電力会社が「抗議のため」に電力供給を拒否か、理由は「年金」
毎年5月に2週間弱フランス・カンヌで開催される、カンヌ国際映画祭。第76回となる2023年は5月16日~27日に開催される予定で、日本からも坂本龍一が音楽を手掛けた是枝裕和監督の『怪物』や北野武監督の『首』が出品され、話題を集めている。
そんなカンヌ国際映画祭が電力危機に直面している。理由は、フランスで起きている、年金制度改革をめぐる混乱。
フランス政府は年金の受給開始年齢の引き上げを進めようとしており、フランスの憲法院は4月14日、政府が提案した年金制度改革の法案について合憲と判断。法案が施行されれば、年金の受給開始年齢を62歳から64歳に引き上げることになる。
この改革は労働組合から猛反発を受けており、各地でデモに発展している。

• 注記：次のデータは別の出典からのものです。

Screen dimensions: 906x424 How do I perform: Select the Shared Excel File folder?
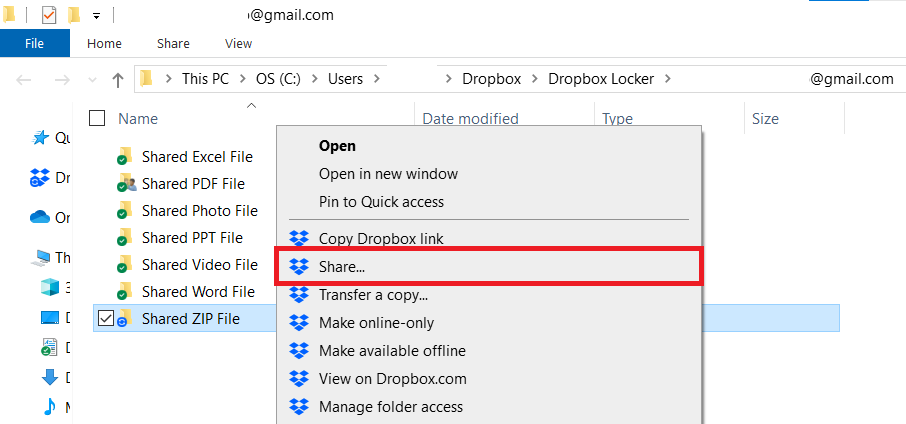tap(196, 157)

マクロン大統領は国民の怒りをなだめるために「100日の行動計画」を公約したが、これに対してエネルギー連盟は「100日間の行動と怒り」を発表。その一つがカンヌ国際映画祭への電力供給の停止だ。
停電の脅威はカンヌ国際映画祭のほか、モナコグランプリや全仏オープンなどのイベントにも影響を及ぼす恐れがある。エネルギー連盟の事務局長であるファブリス・クドゥール氏は、電力供給停止の目的は「イベントを妨害することではなく、抗議のためのプラットフォームを持つこと」だとしている。
フランス政府が「年金改革」を進める背景とは?
マクロン大統領が年金制度改革を推し進める背景には、年金財政の苦しさがある。フランスの年金受給年齢は62歳と、近隣諸国と比較してかなり低い。数十年前よりも寿命が延びており、他国と同じく高齢者社会に対応しようとするなか、年金受給年齢が低いままだと、国の財政は圧迫される。この改革が達成できれば、2030年までに赤字が解消すると政府はしている。
フランスでは2019年にも受給開始年齢を引き上げる年金制度改革が進められていたが、市民の抗議運動により途中で断念することとなった。この時の抗議運動は80万人もの人が参加し、警察との衝突を含む大規模なものだった。